Subsequently the Company appears to be adopting a hostile posture toward me and the new venture. Accordingly, I must insist upon the immediate acceptance of my resignation. . . .

As you know, the company’s recent reorganization left me with no work to do and no access even to regular management reports. I am but 30 and want still to contribute and achieve.

After what we have accomplished together, I would wish our parting to be both amicable and dignified.

Yours sincerely, steven p. jobs



When a guy from the facilities team went to Jobs’s office to pack up his belongings, he saw a picture frame on the floor. It contained a photograph of Jobs and Sculley in warm conversation, with an inscription from seven months earlier: “Here’s to Great Ideas, Great Experiences, and a Great Friendship! John.” The glass frame was shattered. Jobs had hurled it across the room before leaving. From that day, he never spoke to Sculley again.

Apple’s stock went up a full point, or almost 7%, when Jobs’s resignation was announced. “East Coast stockholders always worried about California flakes running the company,” explained the editor of a tech stock newsletter. “Now with both Wozniak and Jobs out, those shareholders are relieved.” But Nolan Bushnell, the Atari founder who had been an amused mentor ten years earlier, told Time that Jobs would be badly missed. “Where is Apple’s inspiration going to come from? Is Apple going to have all the romance of a new brand of Pepsi?”

After a few days of failed efforts to reach a settlement with Jobs, Sculley and the Apple board decided to sue him “for breaches of fiduciary obligations.” The suit spelled out his alleged transgressions:

Notwithstanding his fiduciary obligations to Apple, Jobs, while serving as the Chairman of Apple’s Board of Directors and an officer of Apple and pretending loyalty to the interests of Apple . . .

(a) secretly planned the formation of an enterprise to compete with Apple;

(b) secretly schemed that his competing enterprise would wrongfully take advantage of and utilize Apple’s plan to design, develop and market the Next Generation Product . . .

(c) secretly lured away key employees of Apple.



At the time, Jobs owned 6.5 million shares of Apple stock, 11% of the company, worth more than $100 million. He began to sell his shares, and within five months had dumped them all, retaining only one share so he could attend shareholder meetings if he wanted. He was furious, and that was reflected in his passion to start what was, no matter how he spun it, a rival company. “He was angry at Apple,” said Joanna Hoffman, who briefly went to work for the new company. “Aiming at the educational market, where Apple was strong, was simply Steve being vengeful. He was doing it for revenge.”

**Collected material**
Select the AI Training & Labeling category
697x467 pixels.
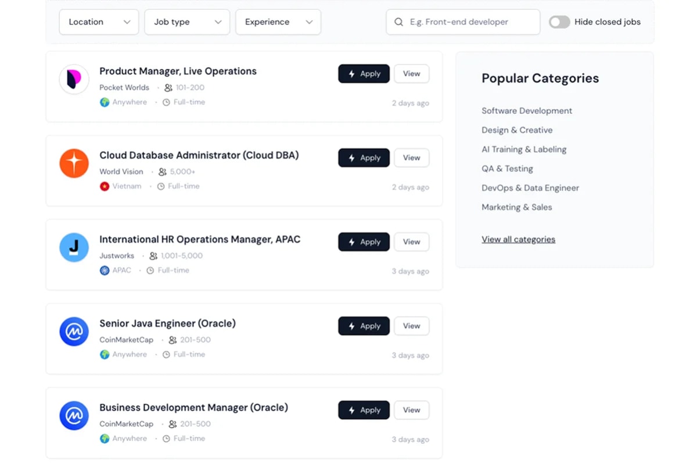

**Set exercise A**
Indicate whether each statement below agrees with the excerpt on Jobs's departure from Apple. Answer yes or no for each, and quote the deciding words of the excerpt. (i) Apple's stock fell when Jobs's resignation was announced. (ii) Jobs kept one share of Apple stock. (iii) In his letter, Jobs gives his age as 30.
**Set exercise B**
Update the excerpt on Jobs's departure from Apple by reproducing the portion starting at "Notwithstanding his fiduciary" and ending at "Apple . . .", with "Chairman" replaced by "President".
**Set exercise C**
According to the excerpt on Jobs's departure from Apple, how many shares of Apple stock did Jobs own at the time?
The material that accompanies the excerpt bears no relation to it.

**Expected output A**
(i) No: "Apple’s stock went up a full point, or almost 7%, when Jobs’s resignation was announced."
(ii) Yes: "retaining only one share so he could attend shareholder meetings if he wanted"
(iii) Yes: "I am but 30 and want still to contribute and achieve."

**Expected output B**
Notwithstanding his fiduciary obligations to Apple, Jobs, while serving as the President of Apple’s Board of Directors and an officer of Apple and pretending loyalty to the interests of Apple . . .

**Expected output C**
He owned 6.5 million shares, which was 11% of the company.